Suara.com - Koordinator Aliansi Pesantren For Peace, Jazilus Sakhok melihat penyebaran ekstremisme yang menyasar pelajar serta mahasiswa disebabkan oleh kurang lengkapnya transfer ilmu agama di dunia pendidikan.
Hal itu disampaikan dalam diskusi bertajuk 'Peran Pemerintah dalam Penanggulangan Ekstremisme/Terorisme' di Hotel Cemara, Gondangdia, Jakarta Pusat.
Jazilus mengibaratkan pemahaman ilmu agama Islam yang baik sebagai sebuah apel. Islam sendiri menurutnya terdiri dari tasawuf, aqidah dan syariat.
" Kulit itu adalah islam, dagingnya itu iman, bijinya itu adalah Ihsan," ujar Jazilus.
Menurut Jazilis, apabila pemahaman Islam-nya hanya setengah-setengah maka sebuah apel tersebut bisa membusuk serta tidak akan menghasilkan biji atau pribadi muslim yang baik.
"Kami melihat transfer ilmu pada ketiga itu tidak komprehensif, hanya dikedepankan fiqh saja, akhirnya pemahaman keislaman tidak lebih jauh ke daging ke substansinya," katanya.
Oleh karena itu, Jazilus melihat peran pesantren sangat dibutuhkan agar mencegah ilmu radikalisme yang terus menyebar secara perlahan.
"Menurut kami, di sinilah peran pesantren. Memang dari sisi fiqh hasilnya akan fiqh. Namun perilakunya, santri ini meniru kyainya, dan biasanya akhlak kyainya itu sudah ihsan," ujarnya.

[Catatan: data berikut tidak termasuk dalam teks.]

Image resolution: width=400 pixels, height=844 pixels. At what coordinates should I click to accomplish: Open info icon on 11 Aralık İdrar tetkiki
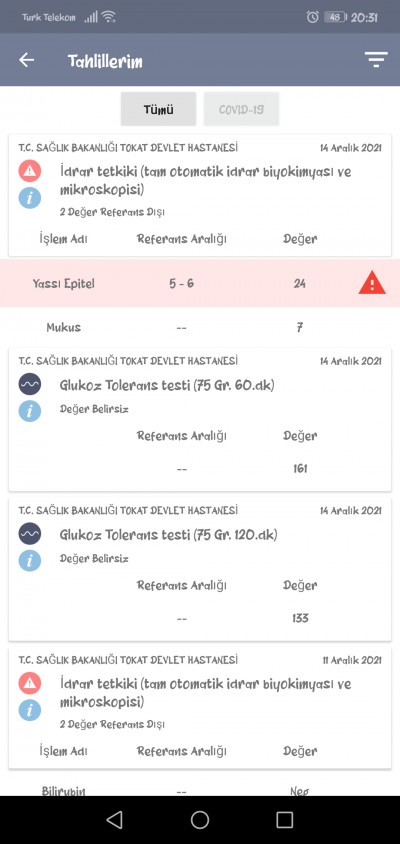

Jazilus pun menambahkan bahwa pondok pesantren bisa menjadi jembatan pagi para pencari ilmu agama. Karena selain mengajarkan ilmu agama yang lengkap, juga memberikan ilmu budaya yang baik.
"Pesantren itu dari awal sebenarnya sudah menyeimbangkan proses ini. Jadi, kalau saya lihat, pesantren ini dari awalnya sudah mengajarkan itu. Pesantren ini adalah tidak hanya pendidikan moral tetapi juga budaya," pungkasnya.